When I divorced my kids were ages three and six ... and I was in no hurry to make my life more complicated. My kids have always been and will always be my first priority.
I didn’t date for four years after the divorce, and then it wasn’t until the year they asked for “a real dad” for Christmas. Because I worked insane hours and dealt mostly with sick people (it was my job) I resorted to the Internet. Yeah ... that was embarrassing to admit. BUT ... I learned a lot from my “online dating fiascos” and I will gladly give you some BIG POINTERS.
1. If someone seems too good to be true, they usually are. Sign up for a background checking service because you will need it. There are some really scary people out there. I dated MANY of them once ... but not twice. Check them all out, not just the suspicious ones. You will be shocked at what you’ll find on the one you least expected to have some really nasty history.
2. Make a list, two lists, one list of things you absolutely will not tolerate, and another of what you are looking for in a mate. Someone that is as serious as you are about meeting someone will also have those lists and will share them. If you find someone without a list you need to ask yourself why they don’t. Keep those lists handy and check them often to remind yourself what you really want—not what you will settle for. Nobody is the perfect mate, but falling for the one that just happens to be convenient is bad. BAD.
3. You meet ... it seems so perfect that you do a happy dance after he leaves. Maybe he IS the one ... BUT wait. That is right I said, “WAIT!” There is a saying that something worthwhile requires time and that is true. Every single guy that pushed ... PUSHED for a commitment, starting questioning about who has been calling me as he goes through the received messages on my cell phone ... and yes ... PUSHING to get married right away ... WAIT. The harder someone pushes for that commitment—the more likely he is hiding something. AND YES he was hiding HUGE bad things.
4. What is his story? In all previous relationships, if every time it was “not his fault,” it means he has never taken responsibility for anything so watch out. A real man that is honest will admit he has screwed up—we all have. If he can’t then there is a problem there somewhere and you don’t need to waste your precious time helping him find it.
5. Prenupt: they are a protection for BOTH of you. If you have any assets at all, even if you feel they are small—you need to protect them. Separate checking and separate credits cards is a good idea even after you are married. Let some time flow between you before you get joint accounts. What is the rush? It isn’t as though you’ll get a discount for being married. You never know, his credit history may crush yours.
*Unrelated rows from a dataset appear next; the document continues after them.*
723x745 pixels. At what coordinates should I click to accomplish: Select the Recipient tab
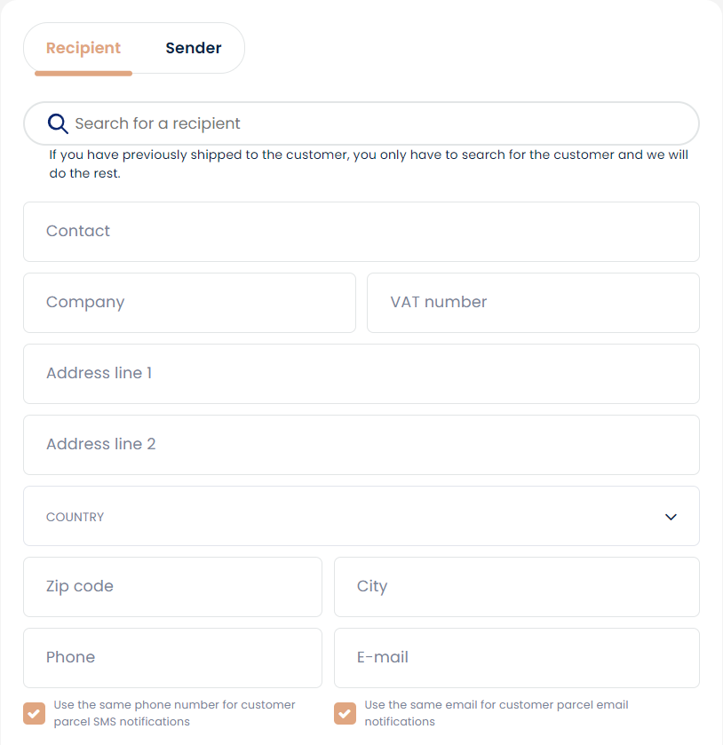tap(83, 48)
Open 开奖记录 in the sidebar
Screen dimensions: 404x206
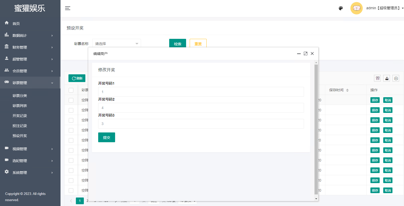click(x=20, y=116)
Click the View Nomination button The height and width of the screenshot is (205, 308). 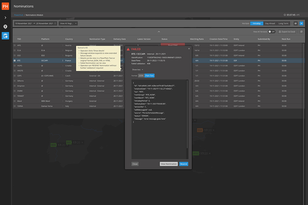(169, 164)
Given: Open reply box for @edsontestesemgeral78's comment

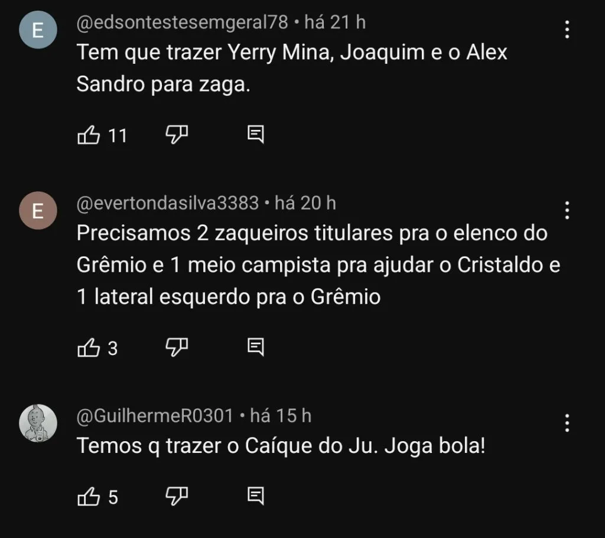Looking at the screenshot, I should pos(255,135).
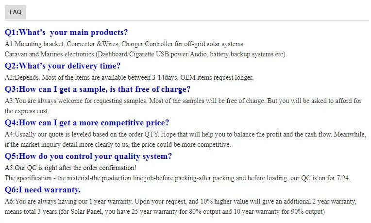Click the Q5 quality system question heading
The image size is (371, 223).
coord(88,156)
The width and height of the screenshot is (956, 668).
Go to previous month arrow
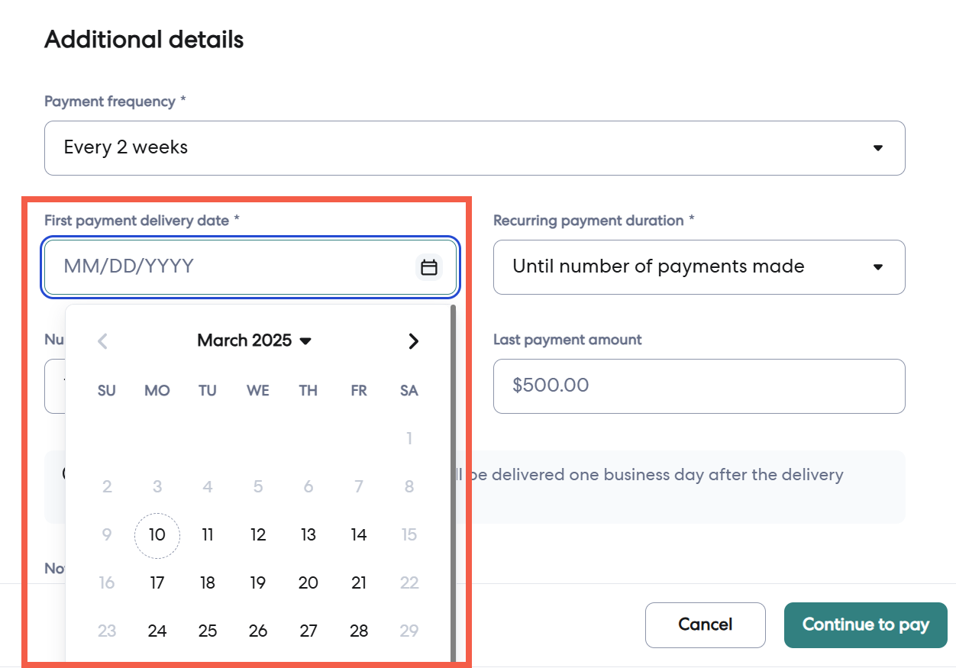click(x=103, y=341)
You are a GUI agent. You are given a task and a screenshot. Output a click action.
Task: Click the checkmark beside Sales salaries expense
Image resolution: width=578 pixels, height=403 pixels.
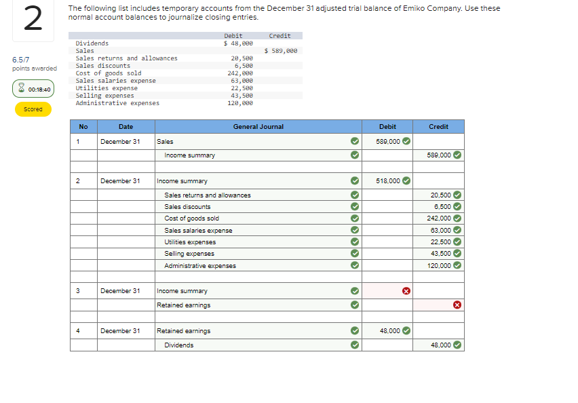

6. How does he feel about his ex? Are they still friends? It is actually good if they are still friends. Think about it. Any boyfriend you have ever had—if you are still friends with them isn’t that better than the ones you cannot ever face again? On another note, if his ex is ALL he can talk about then he isn’t over her so don’t waste your time.
7. Be realistic. Stick to your guns about how far away is too far away to build a relationship. Not just because farther away is difficult, but it is also easier for someone to deceive you from afar. You can’t really see him in his real element if he is that far away. People on the Internet frequently misrepresent themselves especially when it is less likely you may see them anytime soon.